Vitamine D tegen botbreuken*
Uit een analyse van 20 studies onder ruim 80.000 deelnemers van 65 jaar en ouder blijkt dat voldoende vitamine D belangrijk is in het voorkomen van botbreuken. De afname van het aantal botbreuken is duidelijk afhankelijk van de hoeveelheid vitamine D die per dag ingenomen wordt en hoe lang de inname al duurt en is onafhankelijk van de hoeveelheid calcium die ingenomen wordt. Dagelijkse inname van 10 mcg
vitamine D had geen enkel effect.
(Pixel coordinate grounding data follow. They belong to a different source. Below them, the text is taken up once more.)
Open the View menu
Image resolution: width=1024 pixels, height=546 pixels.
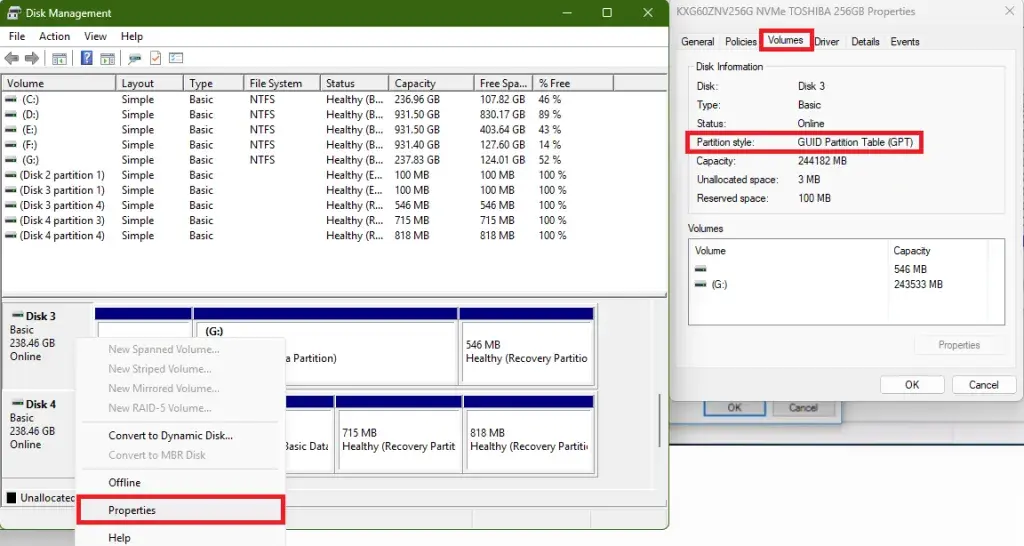pyautogui.click(x=95, y=37)
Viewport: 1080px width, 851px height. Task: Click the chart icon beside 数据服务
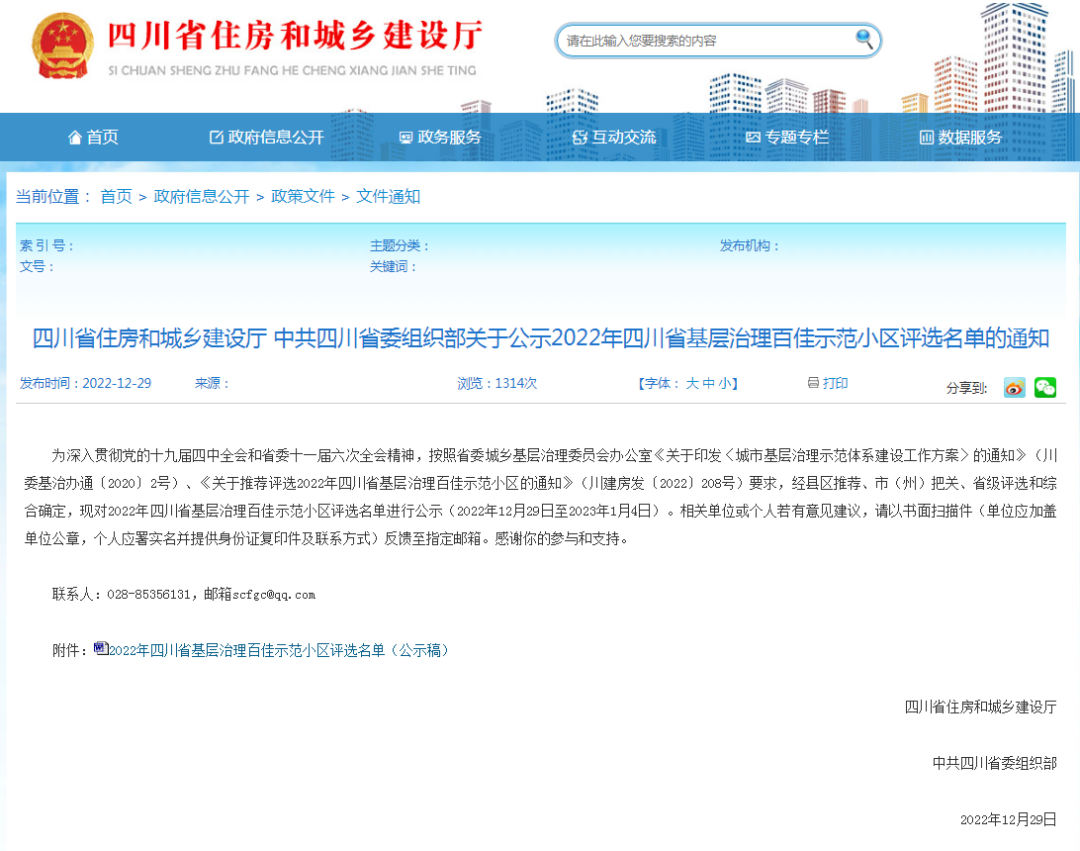point(928,137)
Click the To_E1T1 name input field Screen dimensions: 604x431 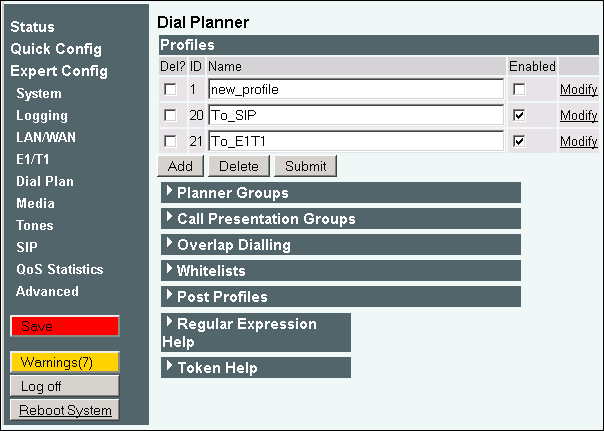(x=355, y=142)
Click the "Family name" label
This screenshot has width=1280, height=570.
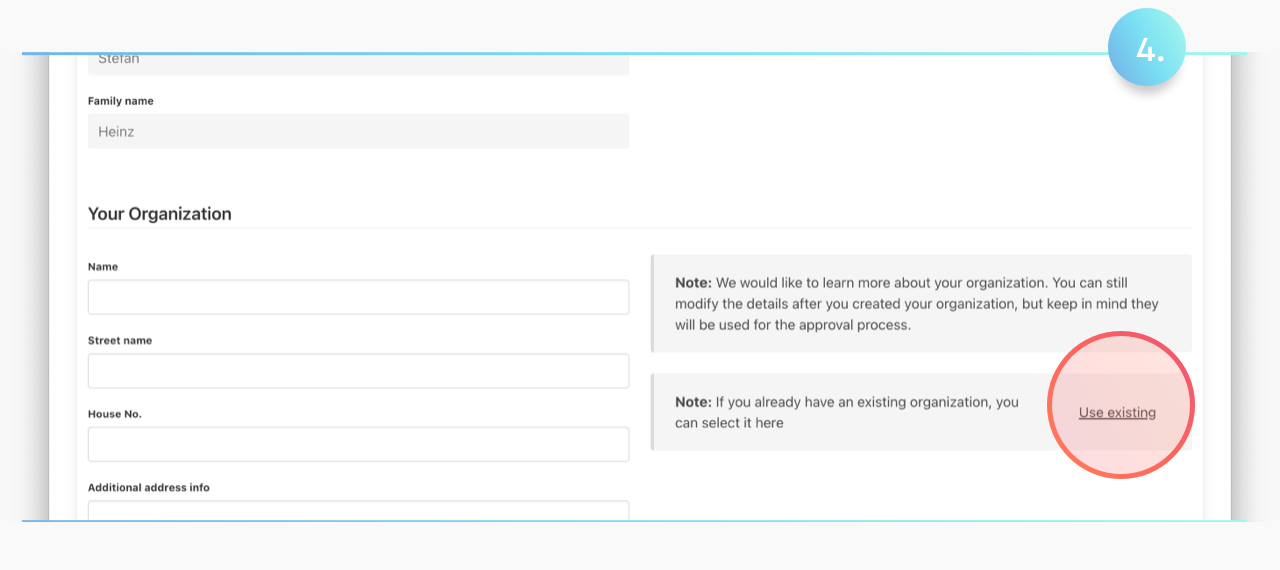click(x=121, y=101)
Hogere dosering en liefst voor jaren deed de kans op een botbreuk flink verminderen.
Nonvertebral Fracture Prevention With Vitamin D May Be Dose-Dependent
Prevention of nonvertebral fractures with vitamin D is dose-dependent for individuals aged 65 years or older, according to the results of a meta-analysis of randomized controlled trials (RCTs) reported in the Archives of Internal Medicine.
"A dose-response relationship between vitamin D and fracture reduction is supported by epidemiologic data showing a significant positive trend between serum 25-hydroxyvitamin D concentrations and hip bone density and lower extremity strength," write Heike A. Bischoff-Ferrari, DrPH, from University of Zurich, University Hospital in Switzerland, and colleagues. "Antifracture efficacy with supplemental vitamin D has been questioned by recent trials. We performed a meta-analysis on the efficacy of oral supplemental vitamin D in preventing nonvertebral and hip fractures among older individuals (≥65 years)."
The reviewers identified 12 double-blind RCTs for nonvertebral fractures, enrolling a total of 42,279 subjects, and 8 RCTs for hip fractures, enrolling a total of 40,886 subjects, which compared the effects of oral vitamin D, with or without calcium, with those of calcium alone or of placebo. As a measure of treatment adherence, the reviewers calculated the mean received dose for each trial by multiplying the dose by the percentage of adherence.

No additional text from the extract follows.